• Provided entries
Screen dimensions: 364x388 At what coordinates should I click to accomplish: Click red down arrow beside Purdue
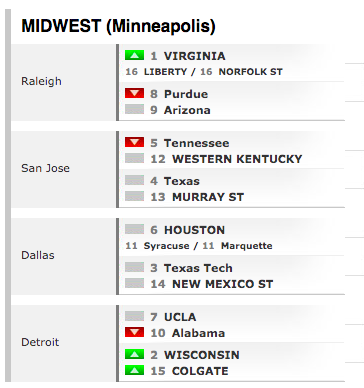click(134, 93)
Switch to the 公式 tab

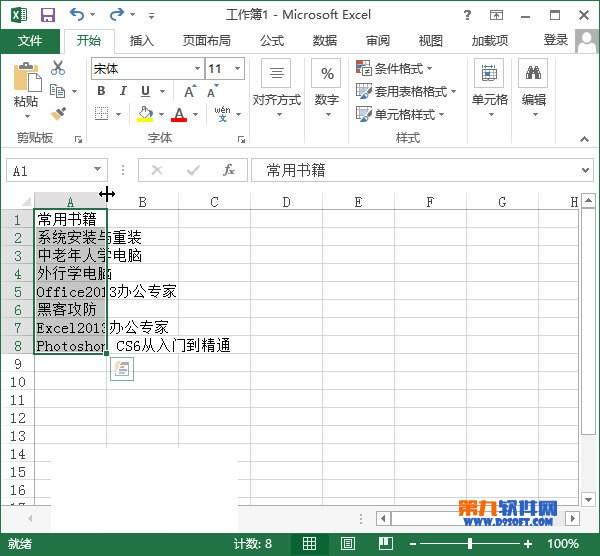[272, 41]
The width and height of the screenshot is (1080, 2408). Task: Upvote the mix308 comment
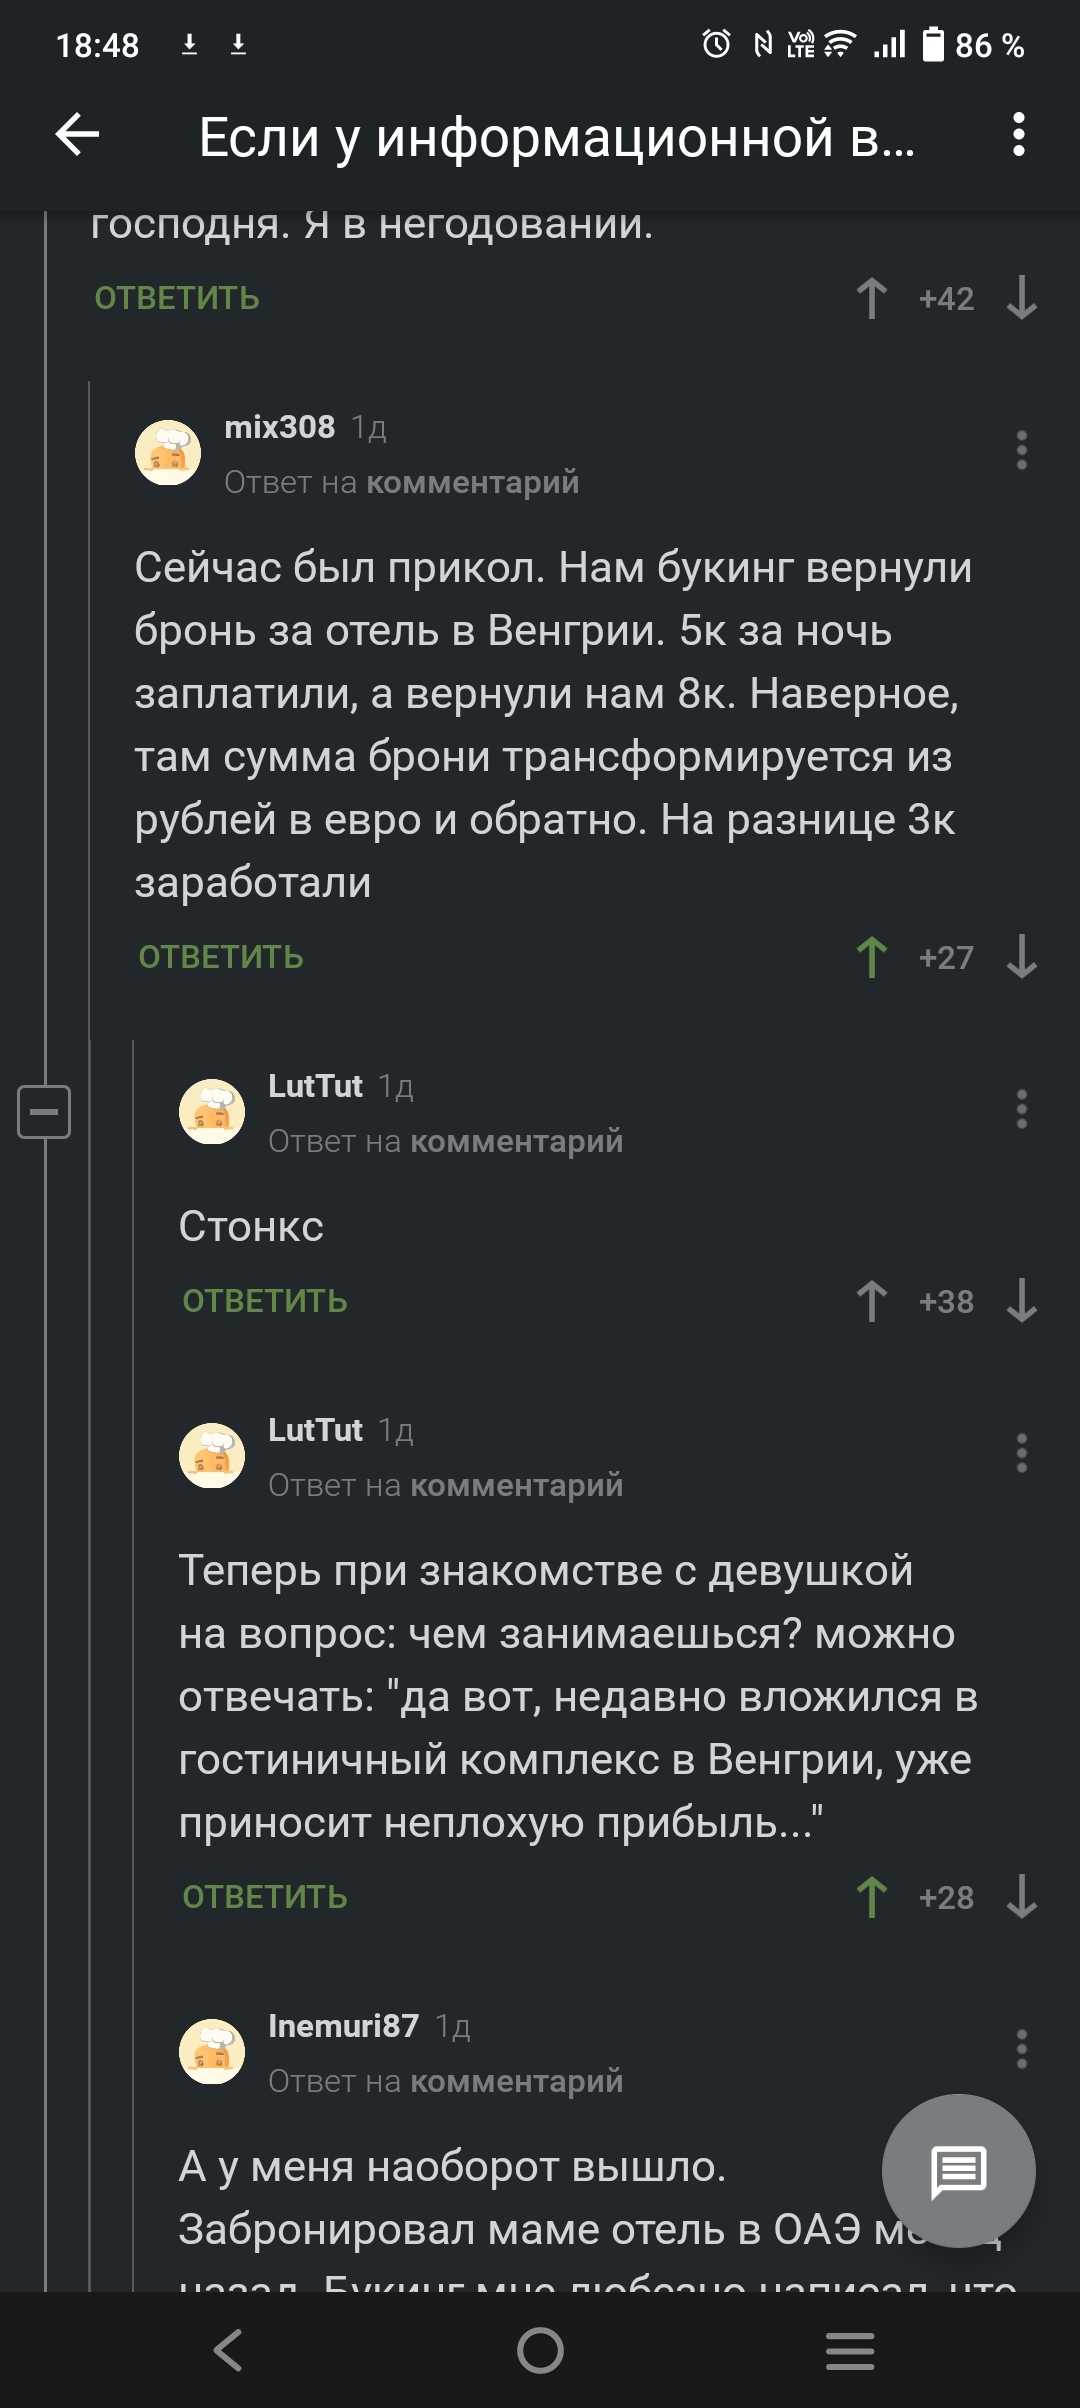point(871,957)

• Given task
Please render the rows above as a two-column CSV with the headers input and output, one line for each row, putting its text and its answer each in a single quoted field with line breaks replaced by spaces. Leave the pictures out.

• Response
input,output
"Screen dimensions: 364x388 At what coordinates should I click to accomplish: Click red down arrow beside Purdue","click(134, 93)"
"Switch to the 公式 tab","[272, 41]"
"The width and height of the screenshot is (1080, 2408). Task: Upvote the mix308 comment","point(871,957)"